I woke later and went to the top deck for my morning coffee, Steve joined me as our wives decided to remain in the cabins, as many of the passengers had chosen. About 0800, Explorer’s Skipper came on the PA system and announced he had an update of the morning events. At 0530 the ship had been struck by two rogue waves, the second was estimated to be over 50 feet, striking the ship on the port side. It had floated two life boats on deck six, sending one into the deck head above and crashing the second onto deck five, both were in-operable. The force of the wave had broke through the glass doors on deck five, shipping an estimated five tons of water into the main centrum.
The skipper went on to explain that the damage to the lifeboats could not be repaired at sea, the ship had more lifeboat space than passengers, we still exceeded the number of lifeboats required by law. The ship had responded as she was designed, the water had moved to the lower spaces and pumped out. At no time was the ship or passengers in danger.

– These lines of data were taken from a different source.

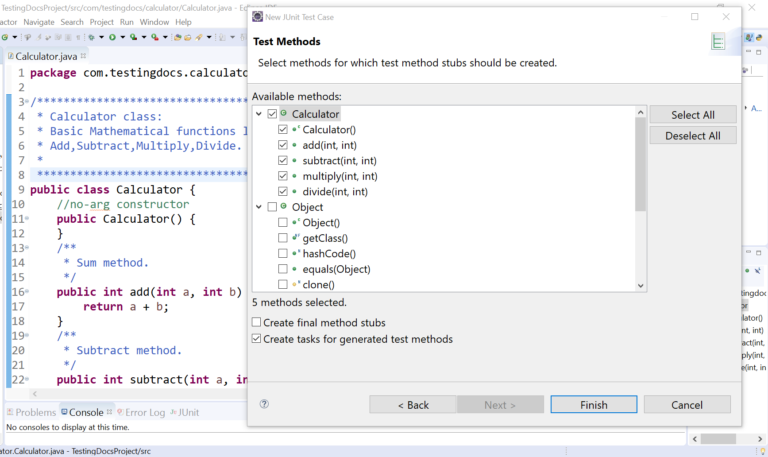Image resolution: width=768 pixels, height=457 pixels.
Task: Click the help question mark icon
Action: pos(264,404)
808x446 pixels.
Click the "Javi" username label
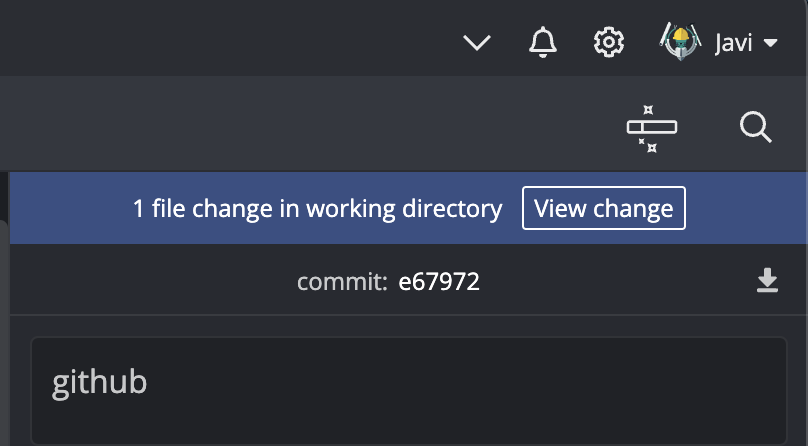point(733,42)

Steve and I immediately headed down to deck five to explore. We found the crew hard at work, drying carpets. Speaking to the cleaning party, they explained, the water had come through the doors and flooded the area, flowing down the stairway to the crew quarters, where many of the crew was still shipping water. The aft elevators were turned off until they were inspected, the glass doors had already been boarded up and the watertight doors leading out to deck five were closed and secured.

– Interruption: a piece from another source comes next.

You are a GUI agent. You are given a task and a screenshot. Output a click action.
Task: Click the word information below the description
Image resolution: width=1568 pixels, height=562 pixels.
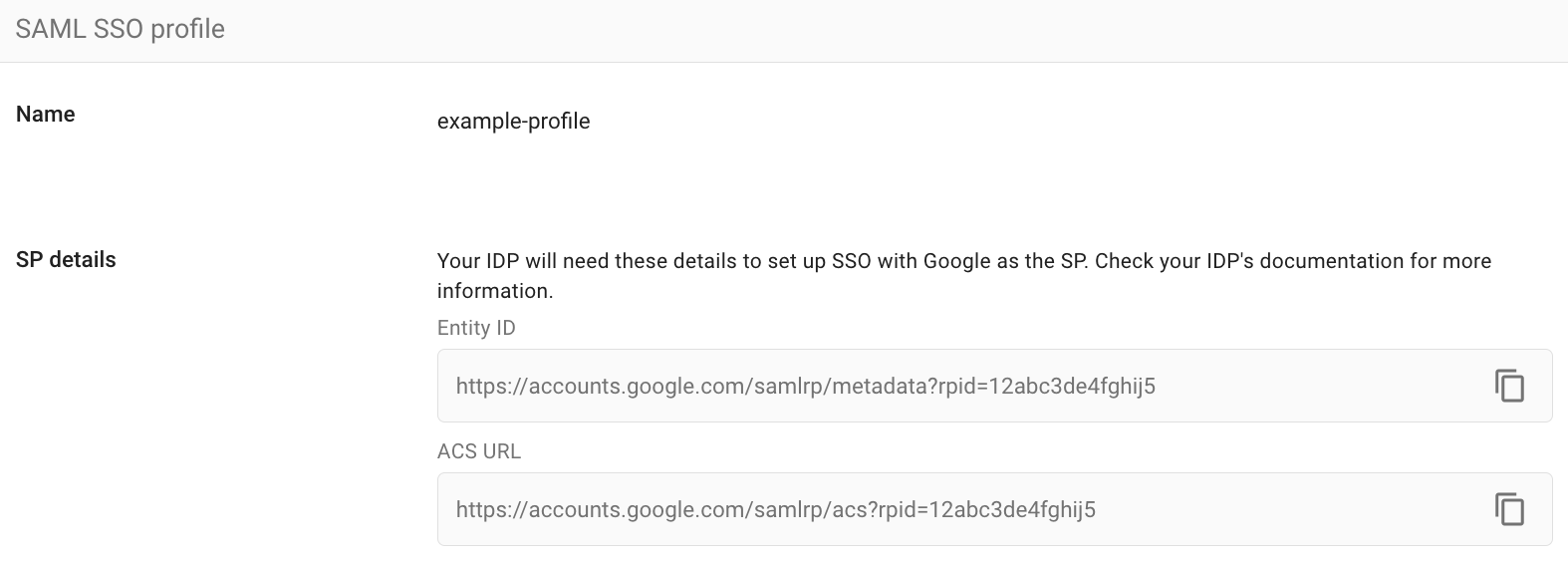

The after section of the boat deck was cordoned off and one lifeboat was lashed to the deck and secured. A large steel stanchion having holed the bottom of the lifeboat. The other lifeboat was secured into the davits, with damage to the top of the boat.
Needless to say the rogue wave was the talk of the ship. Some of the passengers in cabins in the higher decks had been tossed from their beds, cabins were a shambles. Life in the ship quickly returned to normal and as we headed south the weather steadily improved and as the long sleeve shirts were replaced with bathing suits the talk turned to sunburns and the upcoming ports of call.

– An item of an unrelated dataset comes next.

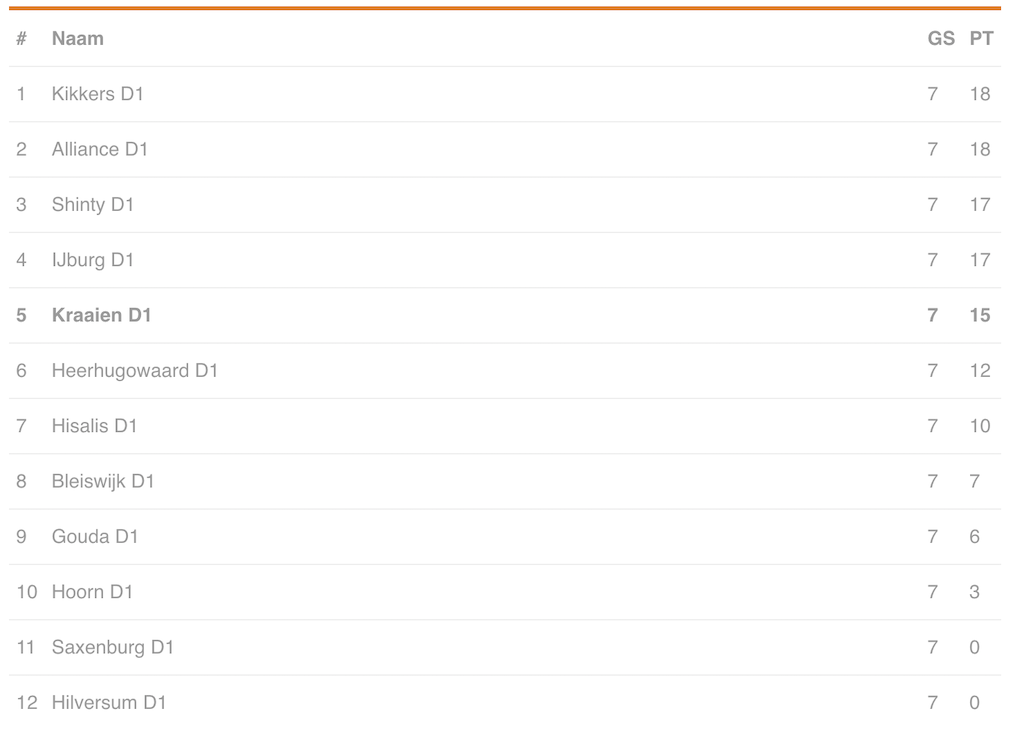Click on IJburg D1 team
This screenshot has width=1024, height=747.
point(93,260)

Arriving in St. Maarten two days later, the port authorities delayed disembarkation of the passengers to conduct a thorough inspection of Explorer. While ashore we learned of how the rest of the world perceived our adventure on the high seas. Through CNN and social media it was publicized that we had been crippled by a rogue wave, lifeboats were destroyed. A quick call home was in order as we related our sea shanty to the family.
Every port we arrived in for the duration of the voyage created an interest in our adventure and scrutiny from the local port authorities. We arrived at Cape Canaveral to a waiting repair party from Royal Caribbean, with prefabricated stanchions and two new lifeboats. The ship would be repaired and ready to sail on time later that day for her next adventure.
Having served at sea with the Royal Canadian Navy, all sailors know that this is a life of training, drills and evolution’s. For the crew of a cruise ship this is no different. The passengers are there for an exceptional holiday, but the crew, true seafarers, are living a life at sea, they train, drill and prepare their ship for sea and the eventualities they may face.
Captain Rick Sullivan and his crew in Explorer Of The Seas handled this situation admirably, the damage control parties were incredible, the professionalism of the sailors was first rate. The rogue wave that burst upon us, although serious was nothing more than a hiccup in the operation of the ship and has provided us with many a great sea story to tell.